Text to read:
╔══

Question

$\begin{array}{cccccc}& \text{Column - I}& & \text{Column - II}& & \text{Column - III}\\ \left(I\right)& y.(y^{\prime }{)}^2-x{y}^{\prime }(1+y)+x^2=& \left(i\right)& \left[y\right]=1,\text{where [.] is greatest}& \left(p\right)& \text{Curve is bounded with area},\pi \\ & 0,y\left(\sqrt{3}\right)=2& & \text{integer function}& & \\ \left(II\right)& y^{\prime }=\frac{y^2-x^2}{2xy},y\left(1\right)=1& \left(ii\right)& \text{Maximum value of y is 3}& \left(Q\right)& \text{Area bounded by curve in first quadrant with}\\ & & & & & \text{co-ordinate axes is}\frac{3\pi }{4}\\ \left(III\right)& y^{\prime }=\frac{-9x}{y},y\left(1\right)=0& \left(iii\right)& \text{Maximum value of y is not defined}& \left(R\right)& \text{Curve is conic with eccentricty},\frac{1}{2}\\ \left(IV\right)& y^{\prime }=\frac{x}{y},y\left(2\right)=0& \left(iv\right)& \text{Maximum value of y is 1}& \left(S\right)& \text{Curve is conic with eccentricity},\sqrt{2}\end{array}$

The correct combination is

• A. (I) (ii) (Q)
• B. (II) (iv) (P)
• C. (III) (i) (R)
• D. (IV) (iv) (Q)

Answer 1

The correct option is B

(II) (iv) (P)

╚══

The request: Print the differential equations matching question in full, word for word. The lines that come next aren't needed for anything here.

Given entries:

╔══

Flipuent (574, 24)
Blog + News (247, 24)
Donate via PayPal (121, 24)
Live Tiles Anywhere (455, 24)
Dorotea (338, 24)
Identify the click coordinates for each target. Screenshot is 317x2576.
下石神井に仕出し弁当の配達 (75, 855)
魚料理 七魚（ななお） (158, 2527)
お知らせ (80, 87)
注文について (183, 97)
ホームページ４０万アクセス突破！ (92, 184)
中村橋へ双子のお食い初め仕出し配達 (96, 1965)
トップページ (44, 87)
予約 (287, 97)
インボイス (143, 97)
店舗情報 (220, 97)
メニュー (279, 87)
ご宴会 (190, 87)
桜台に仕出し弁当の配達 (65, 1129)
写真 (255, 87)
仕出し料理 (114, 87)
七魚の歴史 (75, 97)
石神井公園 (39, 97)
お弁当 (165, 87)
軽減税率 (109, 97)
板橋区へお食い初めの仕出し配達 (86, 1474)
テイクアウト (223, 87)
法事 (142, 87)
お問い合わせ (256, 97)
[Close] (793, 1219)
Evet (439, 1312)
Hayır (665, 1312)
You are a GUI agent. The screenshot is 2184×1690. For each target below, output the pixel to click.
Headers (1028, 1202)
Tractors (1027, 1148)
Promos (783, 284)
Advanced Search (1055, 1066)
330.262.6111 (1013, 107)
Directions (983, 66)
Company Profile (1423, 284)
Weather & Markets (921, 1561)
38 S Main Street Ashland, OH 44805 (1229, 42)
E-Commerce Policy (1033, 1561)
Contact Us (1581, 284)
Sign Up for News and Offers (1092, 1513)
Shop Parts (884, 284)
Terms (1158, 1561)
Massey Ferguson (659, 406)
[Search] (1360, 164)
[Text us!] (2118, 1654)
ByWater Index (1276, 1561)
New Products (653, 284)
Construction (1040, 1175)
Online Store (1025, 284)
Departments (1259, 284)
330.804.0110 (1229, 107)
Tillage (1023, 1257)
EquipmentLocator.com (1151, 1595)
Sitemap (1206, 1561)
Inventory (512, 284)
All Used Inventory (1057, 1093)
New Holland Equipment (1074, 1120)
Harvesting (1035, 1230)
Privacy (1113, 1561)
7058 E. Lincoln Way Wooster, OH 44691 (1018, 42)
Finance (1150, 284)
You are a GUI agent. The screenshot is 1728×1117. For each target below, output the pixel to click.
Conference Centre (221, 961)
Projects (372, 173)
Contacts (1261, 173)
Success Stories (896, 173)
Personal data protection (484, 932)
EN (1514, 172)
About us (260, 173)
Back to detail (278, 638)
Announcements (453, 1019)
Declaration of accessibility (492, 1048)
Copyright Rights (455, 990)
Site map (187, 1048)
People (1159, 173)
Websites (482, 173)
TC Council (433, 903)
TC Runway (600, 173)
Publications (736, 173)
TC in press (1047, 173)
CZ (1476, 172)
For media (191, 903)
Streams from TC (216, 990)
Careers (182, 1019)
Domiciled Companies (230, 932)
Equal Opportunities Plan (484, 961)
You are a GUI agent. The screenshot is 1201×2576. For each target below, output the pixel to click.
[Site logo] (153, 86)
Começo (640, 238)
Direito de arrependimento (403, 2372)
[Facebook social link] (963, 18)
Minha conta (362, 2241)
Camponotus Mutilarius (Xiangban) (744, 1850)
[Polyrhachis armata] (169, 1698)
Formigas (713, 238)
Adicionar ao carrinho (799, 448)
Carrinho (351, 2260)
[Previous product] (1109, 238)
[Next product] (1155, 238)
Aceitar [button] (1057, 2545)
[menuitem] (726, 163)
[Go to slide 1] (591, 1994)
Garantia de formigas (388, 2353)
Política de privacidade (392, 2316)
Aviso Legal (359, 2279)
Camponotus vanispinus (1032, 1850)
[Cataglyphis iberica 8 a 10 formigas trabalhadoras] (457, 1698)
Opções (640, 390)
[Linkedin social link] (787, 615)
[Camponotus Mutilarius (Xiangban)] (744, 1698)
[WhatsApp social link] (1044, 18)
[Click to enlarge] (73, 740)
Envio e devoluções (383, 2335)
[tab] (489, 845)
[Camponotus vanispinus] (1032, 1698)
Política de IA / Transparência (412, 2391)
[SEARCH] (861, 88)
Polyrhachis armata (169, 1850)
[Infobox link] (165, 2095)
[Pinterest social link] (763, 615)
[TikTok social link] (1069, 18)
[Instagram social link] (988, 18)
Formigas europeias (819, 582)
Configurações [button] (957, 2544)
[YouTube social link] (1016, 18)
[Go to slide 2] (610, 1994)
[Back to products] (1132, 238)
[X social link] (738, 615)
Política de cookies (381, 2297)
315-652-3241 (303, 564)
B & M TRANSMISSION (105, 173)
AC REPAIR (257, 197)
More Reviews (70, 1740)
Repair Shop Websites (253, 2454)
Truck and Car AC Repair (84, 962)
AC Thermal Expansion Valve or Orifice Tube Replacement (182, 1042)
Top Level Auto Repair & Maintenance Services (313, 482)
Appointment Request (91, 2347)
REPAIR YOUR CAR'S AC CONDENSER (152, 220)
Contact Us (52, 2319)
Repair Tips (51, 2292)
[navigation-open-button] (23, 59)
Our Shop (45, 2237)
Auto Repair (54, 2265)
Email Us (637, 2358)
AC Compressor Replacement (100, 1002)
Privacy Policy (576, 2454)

╚══

Final result:
Question

$\begin{array}{cccccc}& \text{Column - I}& & \text{Column - II}& & \text{Column - III}\\ \left(I\right)& y.(y^{\prime }{)}^2-x{y}^{\prime }(1+y)+x^2=& \left(i\right)& \left[y\right]=1,\text{where [.] is greatest}& \left(p\right)& \text{Curve is bounded with area},\pi \\ & 0,y\left(\sqrt{3}\right)=2& & \text{integer function}& & \\ \left(II\right)& y^{\prime }=\frac{y^2-x^2}{2xy},y\left(1\right)=1& \left(ii\right)& \text{Maximum value of y is 3}& \left(Q\right)& \text{Area bounded by curve in first quadrant with}\\ & & & & & \text{co-ordinate axes is}\frac{3\pi }{4}\\ \left(III\right)& y^{\prime }=\frac{-9x}{y},y\left(1\right)=0& \left(iii\right)& \text{Maximum value of y is not defined}& \left(R\right)& \text{Curve is conic with eccentricty},\frac{1}{2}\\ \left(IV\right)& y^{\prime }=\frac{x}{y},y\left(2\right)=0& \left(iv\right)& \text{Maximum value of y is 1}& \left(S\right)& \text{Curve is conic with eccentricity},\sqrt{2}\end{array}$

The correct combination is

• A. (I) (ii) (Q)
• B. (II) (iv) (P)
• C. (III) (i) (R)
• D. (IV) (iv) (Q)

Answer 1

The correct option is B

(II) (iv) (P)